Has anyone ever heard about a city called Tepic? its in the state of Nayarit in Mexico and its really a great city. it's the capital of the state with a population of about 500,000+ people, it's pretty small and many people in Mexico have never heard of it. if you have please tell me and if u've ever visited tell me about ur experience

interesting fact: its home to the first hotel in Mexico, the "Hotel Bola de Oro"


----------



## DarkLite (Dec 31, 2004)

yo visito en 2003, it was wonderful, I was headed to Mexico City fro Houston with my friend on vacation and I decided to stay here for a while, what a great place.


----------



## PotatoGuy (May 10, 2005)

im glad you liked it, i love that city so much, its great... 

so thats it? no one has heard of it or visited???


----------



## garyk1 (Aug 3, 2006)

*Hello Tepic*

I lived in Tepic back in the 60,s. Wont go any further un-less someones interested. Gary Knox


----------



## PavementMustard (Jan 19, 2007)

*Tepic is nice*

I was born in tepic. Im half mexican on my moms side so i have been visiting tepic during christmas every other year and i really like the city. I was there this past christmas for the first time in 6 years and since im older now (23) I started to appreciate it more than when i was a kid (during christmas all I really cared about were my toys).

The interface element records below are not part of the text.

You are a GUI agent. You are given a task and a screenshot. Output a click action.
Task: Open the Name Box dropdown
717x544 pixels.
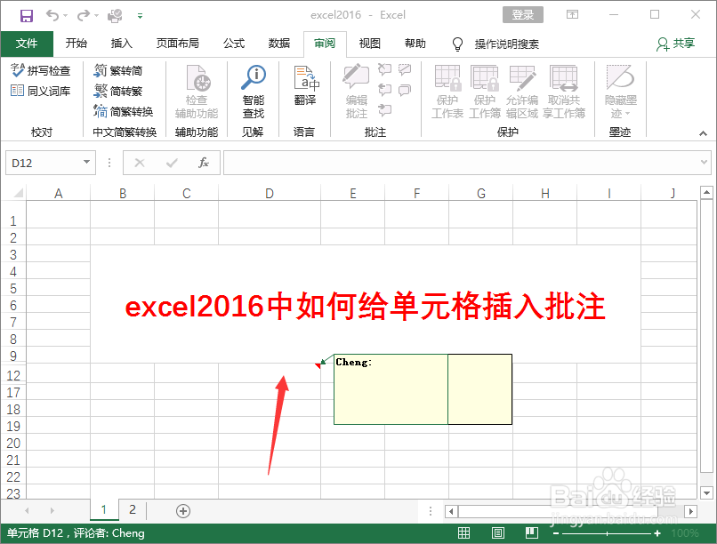85,163
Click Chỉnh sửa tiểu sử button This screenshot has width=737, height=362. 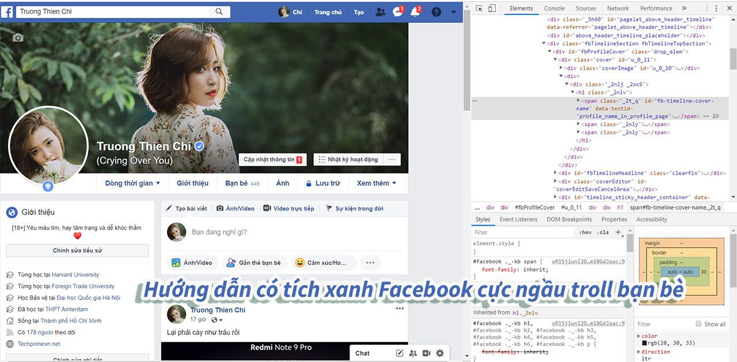tap(77, 251)
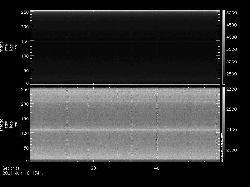Select the 2500 tick on the top colorbar
The height and width of the screenshot is (187, 250).
tap(232, 74)
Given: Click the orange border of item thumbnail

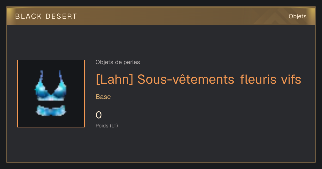Looking at the screenshot, I should pos(17,94).
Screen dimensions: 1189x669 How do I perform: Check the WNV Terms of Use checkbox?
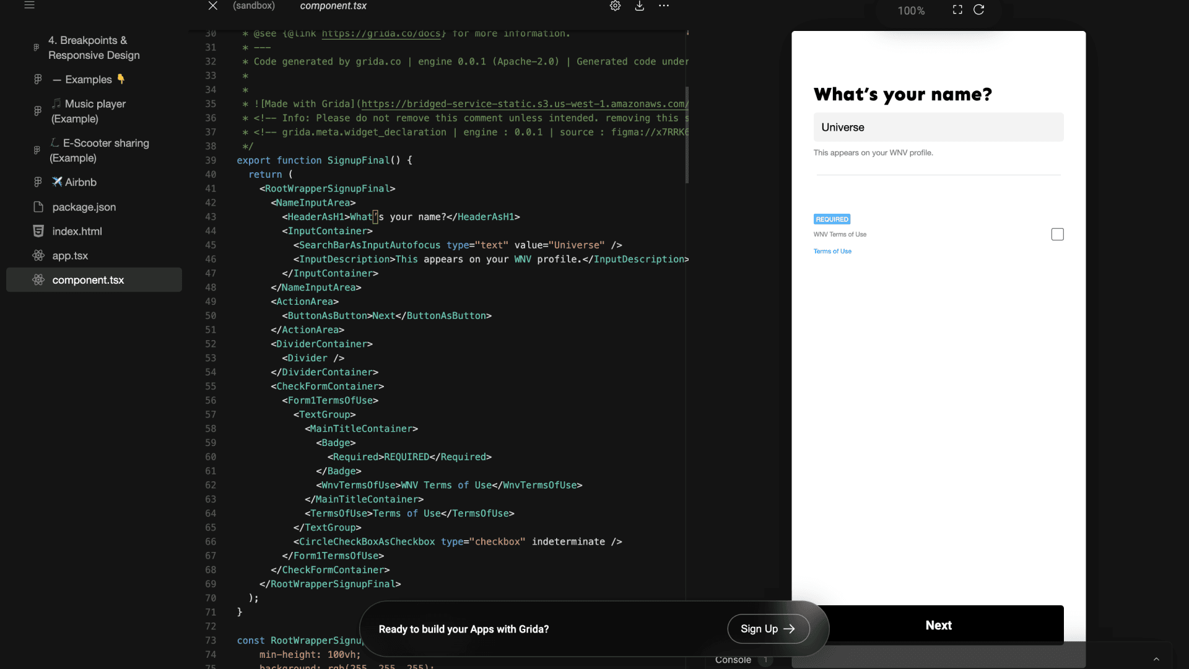click(x=1057, y=234)
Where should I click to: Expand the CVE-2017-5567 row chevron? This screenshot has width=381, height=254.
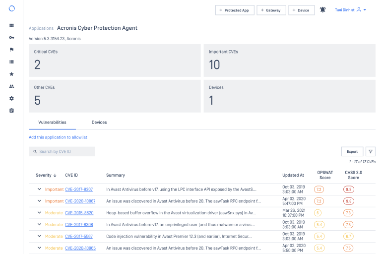(x=40, y=236)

I didnt want to leave and I would definitley consider a move there after i graduate from college. its in a great spot too because its not far from both puerto vallarta, a great beach location, and guadalajara which has a lot of things to do.


----------



## ROYU (Jul 19, 2004)

I've never been to Tepic but it seems as a very nice place.


----------



## AleksIII (Nov 16, 2006)

I was born in Tepic and I haven't been on my city for years!! But its a really nice city to live, but it needs a little more of industry to make the city grow.


----------